Stored items

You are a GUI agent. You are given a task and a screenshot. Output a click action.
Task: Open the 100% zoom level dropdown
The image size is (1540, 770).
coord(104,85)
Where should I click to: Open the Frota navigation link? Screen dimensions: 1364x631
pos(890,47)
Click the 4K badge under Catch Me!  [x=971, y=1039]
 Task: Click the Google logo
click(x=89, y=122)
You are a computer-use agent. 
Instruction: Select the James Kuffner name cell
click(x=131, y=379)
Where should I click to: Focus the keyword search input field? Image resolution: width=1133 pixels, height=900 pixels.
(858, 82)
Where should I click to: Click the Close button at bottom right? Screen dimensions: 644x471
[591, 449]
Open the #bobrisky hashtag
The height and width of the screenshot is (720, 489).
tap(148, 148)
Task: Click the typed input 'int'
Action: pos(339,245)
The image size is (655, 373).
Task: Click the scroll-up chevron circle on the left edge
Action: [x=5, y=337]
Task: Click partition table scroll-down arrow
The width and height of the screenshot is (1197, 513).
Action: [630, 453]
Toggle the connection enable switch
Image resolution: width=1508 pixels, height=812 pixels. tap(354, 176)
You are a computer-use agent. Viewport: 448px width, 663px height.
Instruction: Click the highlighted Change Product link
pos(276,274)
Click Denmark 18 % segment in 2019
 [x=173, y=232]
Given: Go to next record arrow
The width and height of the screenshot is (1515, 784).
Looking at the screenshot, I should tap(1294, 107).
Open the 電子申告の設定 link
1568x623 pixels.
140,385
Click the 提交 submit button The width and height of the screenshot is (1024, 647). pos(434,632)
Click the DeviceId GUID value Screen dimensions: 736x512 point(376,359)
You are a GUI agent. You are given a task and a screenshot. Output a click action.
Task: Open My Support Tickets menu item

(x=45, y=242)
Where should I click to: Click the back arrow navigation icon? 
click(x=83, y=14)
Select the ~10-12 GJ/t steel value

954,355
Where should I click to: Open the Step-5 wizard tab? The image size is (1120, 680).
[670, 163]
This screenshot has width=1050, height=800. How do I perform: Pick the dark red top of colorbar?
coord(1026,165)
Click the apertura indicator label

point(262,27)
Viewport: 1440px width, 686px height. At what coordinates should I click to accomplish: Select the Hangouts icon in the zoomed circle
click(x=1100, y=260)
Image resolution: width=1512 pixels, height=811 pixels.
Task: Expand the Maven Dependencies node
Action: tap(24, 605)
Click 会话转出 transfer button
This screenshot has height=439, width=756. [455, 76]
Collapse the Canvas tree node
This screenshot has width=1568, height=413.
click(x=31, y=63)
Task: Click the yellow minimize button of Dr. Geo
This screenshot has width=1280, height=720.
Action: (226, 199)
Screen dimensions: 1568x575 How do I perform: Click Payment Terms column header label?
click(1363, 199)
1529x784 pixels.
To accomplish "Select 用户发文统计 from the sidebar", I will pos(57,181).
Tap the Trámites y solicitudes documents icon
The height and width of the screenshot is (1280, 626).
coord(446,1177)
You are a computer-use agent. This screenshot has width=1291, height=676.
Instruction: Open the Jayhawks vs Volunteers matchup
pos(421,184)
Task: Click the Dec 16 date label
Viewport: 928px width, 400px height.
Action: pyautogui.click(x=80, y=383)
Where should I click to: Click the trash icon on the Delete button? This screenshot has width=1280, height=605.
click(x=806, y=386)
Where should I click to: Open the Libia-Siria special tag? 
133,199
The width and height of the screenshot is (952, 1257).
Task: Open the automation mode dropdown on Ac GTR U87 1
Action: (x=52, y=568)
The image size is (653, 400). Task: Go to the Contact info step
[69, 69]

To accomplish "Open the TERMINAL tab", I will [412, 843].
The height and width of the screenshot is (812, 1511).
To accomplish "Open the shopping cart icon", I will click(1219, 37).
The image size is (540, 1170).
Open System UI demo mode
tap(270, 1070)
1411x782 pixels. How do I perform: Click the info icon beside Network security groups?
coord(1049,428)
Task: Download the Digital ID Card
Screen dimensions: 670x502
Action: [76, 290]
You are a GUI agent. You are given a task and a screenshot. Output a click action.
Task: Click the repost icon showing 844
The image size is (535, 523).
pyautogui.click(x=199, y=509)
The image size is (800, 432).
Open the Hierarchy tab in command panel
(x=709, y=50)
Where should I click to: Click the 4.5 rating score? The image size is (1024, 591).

» The task
Exactly as they appear above, write out all of the lines.

» Task result
You are a GUI agent. You are given a task and a screenshot. Output a click action.
Task: Open the 100% zoom level dropdown
The image size is (1540, 770).
coord(104,85)
Where should I click to: Open the Frota navigation link? Screen dimensions: 1364x631
pos(890,47)
Click the 4K badge under Catch Me!  [x=971, y=1039]
 Task: Click the Google logo
click(x=89, y=122)
You are a computer-use agent. 
Instruction: Select the James Kuffner name cell
click(x=131, y=379)
Where should I click to: Focus the keyword search input field? Image resolution: width=1133 pixels, height=900 pixels.
(858, 82)
Where should I click to: Click the Close button at bottom right? Screen dimensions: 644x471
[591, 449]
Open the #bobrisky hashtag
The height and width of the screenshot is (720, 489).
tap(148, 148)
Task: Click the typed input 'int'
Action: pos(339,245)
The image size is (655, 373).
Task: Click the scroll-up chevron circle on the left edge
Action: [x=5, y=337]
Task: Click partition table scroll-down arrow
The width and height of the screenshot is (1197, 513).
Action: [630, 453]
Toggle the connection enable switch
Image resolution: width=1508 pixels, height=812 pixels. tap(354, 176)
You are a computer-use agent. Viewport: 448px width, 663px height.
Instruction: Click the highlighted Change Product link
pos(276,274)
Click Denmark 18 % segment in 2019
 [x=173, y=232]
Given: Go to next record arrow
The width and height of the screenshot is (1515, 784).
Looking at the screenshot, I should tap(1294, 107).
Open the 電子申告の設定 link
1568x623 pixels.
140,385
Click the 提交 submit button The width and height of the screenshot is (1024, 647). pos(434,632)
Click the DeviceId GUID value Screen dimensions: 736x512 point(376,359)
You are a GUI agent. You are given a task and a screenshot. Output a click action.
Task: Open My Support Tickets menu item

(x=45, y=242)
Where should I click to: Click the back arrow navigation icon? 
click(x=83, y=14)
Select the ~10-12 GJ/t steel value

954,355
Where should I click to: Open the Step-5 wizard tab? The image size is (1120, 680).
[670, 163]
This screenshot has width=1050, height=800. How do I perform: Pick the dark red top of colorbar?
coord(1026,165)
Click the apertura indicator label

point(262,27)
Viewport: 1440px width, 686px height. At what coordinates should I click to accomplish: Select the Hangouts icon in the zoomed circle
click(x=1100, y=260)
Image resolution: width=1512 pixels, height=811 pixels.
Task: Expand the Maven Dependencies node
Action: tap(24, 605)
Click 会话转出 transfer button
This screenshot has height=439, width=756. [455, 76]
Collapse the Canvas tree node
This screenshot has width=1568, height=413.
click(x=31, y=63)
Task: Click the yellow minimize button of Dr. Geo
This screenshot has width=1280, height=720.
Action: (226, 199)
Screen dimensions: 1568x575 How do I perform: Click Payment Terms column header label?
click(1363, 199)
1529x784 pixels.
To accomplish "Select 用户发文统计 from the sidebar", I will pos(57,181).
Tap the Trámites y solicitudes documents icon
The height and width of the screenshot is (1280, 626).
coord(446,1177)
You are a computer-use agent. This screenshot has width=1291, height=676.
Instruction: Open the Jayhawks vs Volunteers matchup
pos(421,184)
Task: Click the Dec 16 date label
Viewport: 928px width, 400px height.
Action: pyautogui.click(x=80, y=383)
Where should I click to: Click the trash icon on the Delete button? This screenshot has width=1280, height=605.
click(x=806, y=386)
Where should I click to: Open the Libia-Siria special tag? 
133,199
The width and height of the screenshot is (952, 1257).
Task: Open the automation mode dropdown on Ac GTR U87 1
Action: (x=52, y=568)
The image size is (653, 400). Task: Go to the Contact info step
[69, 69]

To accomplish "Open the TERMINAL tab", I will [412, 843].
The height and width of the screenshot is (812, 1511).
To accomplish "Open the shopping cart icon", I will click(1219, 37).
The image size is (540, 1170).
Open System UI demo mode
tap(270, 1070)
1411x782 pixels. How do I perform: Click the info icon beside Network security groups?
coord(1049,428)
Task: Download the Digital ID Card
Screen dimensions: 670x502
Action: [76, 290]
You are a GUI agent. You are given a task and a screenshot. Output a click action.
Task: Click the repost icon showing 844
The image size is (535, 523).
pyautogui.click(x=199, y=509)
The image size is (800, 432).
Open the Hierarchy tab in command panel
(x=709, y=50)
Where should I click to: Click the 4.5 rating score? The image size is (1024, 591).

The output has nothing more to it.